**Data**:
--- START ---

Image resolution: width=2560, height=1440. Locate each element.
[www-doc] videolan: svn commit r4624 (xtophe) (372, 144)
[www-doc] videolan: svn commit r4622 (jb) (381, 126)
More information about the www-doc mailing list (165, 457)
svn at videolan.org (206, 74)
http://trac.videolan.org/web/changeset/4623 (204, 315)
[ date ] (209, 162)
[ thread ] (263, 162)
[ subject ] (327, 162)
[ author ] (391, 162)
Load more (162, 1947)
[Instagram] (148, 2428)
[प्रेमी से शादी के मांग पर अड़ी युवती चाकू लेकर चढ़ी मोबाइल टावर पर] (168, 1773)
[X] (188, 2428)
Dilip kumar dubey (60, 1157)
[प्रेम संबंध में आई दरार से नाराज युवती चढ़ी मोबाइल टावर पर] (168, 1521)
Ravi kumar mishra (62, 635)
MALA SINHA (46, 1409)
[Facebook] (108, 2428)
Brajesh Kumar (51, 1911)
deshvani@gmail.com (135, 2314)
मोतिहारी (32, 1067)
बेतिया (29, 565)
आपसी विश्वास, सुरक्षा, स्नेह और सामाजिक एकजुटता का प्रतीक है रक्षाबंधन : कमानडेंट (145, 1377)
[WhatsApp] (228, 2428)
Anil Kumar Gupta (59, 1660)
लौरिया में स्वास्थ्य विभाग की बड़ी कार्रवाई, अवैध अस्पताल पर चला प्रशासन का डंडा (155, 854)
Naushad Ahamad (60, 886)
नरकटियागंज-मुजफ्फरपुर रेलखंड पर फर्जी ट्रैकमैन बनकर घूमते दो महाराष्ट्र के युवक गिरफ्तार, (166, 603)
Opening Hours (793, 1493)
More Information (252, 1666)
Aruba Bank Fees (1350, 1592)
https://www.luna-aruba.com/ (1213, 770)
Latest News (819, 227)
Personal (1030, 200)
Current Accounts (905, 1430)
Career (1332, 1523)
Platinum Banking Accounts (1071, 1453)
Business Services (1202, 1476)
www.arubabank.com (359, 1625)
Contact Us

--- END ---

**Task item**: Reproduce each record exactly as written above.

**Final answer**:
Image resolution: width=2560, height=1440. Locate each element.
[www-doc] videolan: svn commit r4624 (xtophe) (372, 144)
[www-doc] videolan: svn commit r4622 (jb) (381, 126)
More information about the www-doc mailing list (165, 457)
svn at videolan.org (206, 74)
http://trac.videolan.org/web/changeset/4623 (204, 315)
[ date ] (209, 162)
[ thread ] (263, 162)
[ subject ] (327, 162)
[ author ] (391, 162)
Load more (162, 1947)
[Instagram] (148, 2428)
[प्रेमी से शादी के मांग पर अड़ी युवती चाकू लेकर चढ़ी मोबाइल टावर पर] (168, 1773)
[X] (188, 2428)
Dilip kumar dubey (60, 1157)
[प्रेम संबंध में आई दरार से नाराज युवती चढ़ी मोबाइल टावर पर] (168, 1521)
Ravi kumar mishra (62, 635)
MALA SINHA (46, 1409)
[Facebook] (108, 2428)
Brajesh Kumar (51, 1911)
deshvani@gmail.com (135, 2314)
मोतिहारी (32, 1067)
बेतिया (29, 565)
आपसी विश्वास, सुरक्षा, स्नेह और सामाजिक एकजुटता का प्रतीक है रक्षाबंधन : कमानडेंट (145, 1377)
[WhatsApp] (228, 2428)
Anil Kumar Gupta (59, 1660)
लौरिया में स्वास्थ्य विभाग की बड़ी कार्रवाई, अवैध अस्पताल पर चला प्रशासन का डंडा (155, 854)
Naushad Ahamad (60, 886)
नरकटियागंज-मुजफ्फरपुर रेलखंड पर फर्जी ट्रैकमैन बनकर घूमते दो महाराष्ट्र के युवक गिरफ्तार, (166, 603)
Opening Hours (793, 1493)
More Information (252, 1666)
Aruba Bank Fees (1350, 1592)
https://www.luna-aruba.com/ (1213, 770)
Latest News (819, 227)
Personal (1030, 200)
Current Accounts (905, 1430)
Career (1332, 1523)
Platinum Banking Accounts (1071, 1453)
Business Services (1202, 1476)
www.arubabank.com (359, 1625)
Contact Us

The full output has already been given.